So, what you're saying is because her grades are bad she has to be locked away and have no freedom at all in an unscientific unproven way of 'helping' her?
A few people say TBS helped them when the vast majority says they were abused, neglected, and not helped at all, so it's worth a shot for you - but she has no say in the matter?
Because you have gaps in parenting you think a fly-by-night institution with no medical diagnosis, diagnostics, or proof of efficacy is the best way to fix her because why?
Bad grades and disagreeing with you is called being a teenager. You say you had the possibility of going to a program, yet you turned out fine without. Why is she different?
If you're convinced she will be a 'loser' on account of disagreeing with her parents or having mediocre grades, and the only way to fix that is alternative medicine, you've been sold a good line from an edcon. There is no problem except the crisis of conscience. Bad high school grades really don't mean a damn thing. I personally dropped out on account of high school being worthless and that I found out that it was; when I went to college as a mature adult I got a 3.75 GPA and I'm now a paid undergrad teaching assistant and paid tutor, with everything covered by grants. The point of this being that if someone convinced you high school is some kind of do-or-die-moment, or that 18 is, that's false. There is absolutely no emergency and certainly nothing worth locking someone up over.

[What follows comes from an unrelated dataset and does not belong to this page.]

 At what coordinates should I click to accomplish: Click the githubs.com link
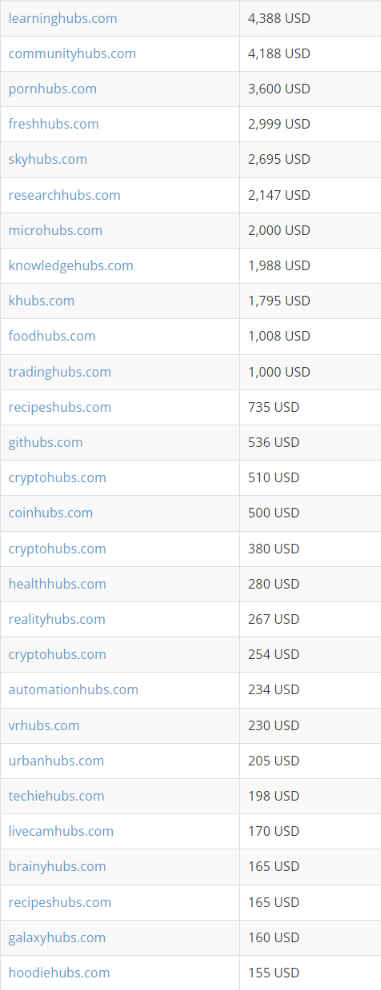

Nevertheless, programs don't fix anything and have never ever been able to prove they have. Ever. They play off of general, nebulous fears and then claim to fix general, nebulous things - and if the kid doesn't act perfect, they generally go very far out of their way to say the kid should be completely cut off from the parent until the kid turns around. Read up on exit plans sometime. Certainly not anything worth $5K a month and a daughter being held incommunicado indefinitely until eighteen, now is it?
However, the real question is how much is it worth to ameliorate your well intended but misdirected sense of worry. If she's not committing crimes, and she just doesn't care about what you care about, is that worth losing 60,000 dollars and your relationship with your daughter? Is it worth what you'd be doing to her, when nobody seems to know what is wrong or what will happen? Sending someone to get reprogrammed because you think she's 'going to be a loser' is going beyond the pail to address your own worries about her not being perfect. She's a different individual from you and eventually you'll have to come to grips with that, be it now, at 18, or whenever else.
This is a decision you will regret almost immediately, and when she's had to deal with months of abuse, bullshit and powerlessness, the only fault for her not having a thing to do with you would rest on your own shoulders. $5K/mo can do a lot, but it's your job to figure out what to do - not to let some people selling empty promises to allay fearful parents take it, and your child, and not even give her the right to speak to you or a lawyer without them cutting her off if she says what they don't want.
You wouldn't give her a pill if there was no proof it worked, so why would you lock her up for years?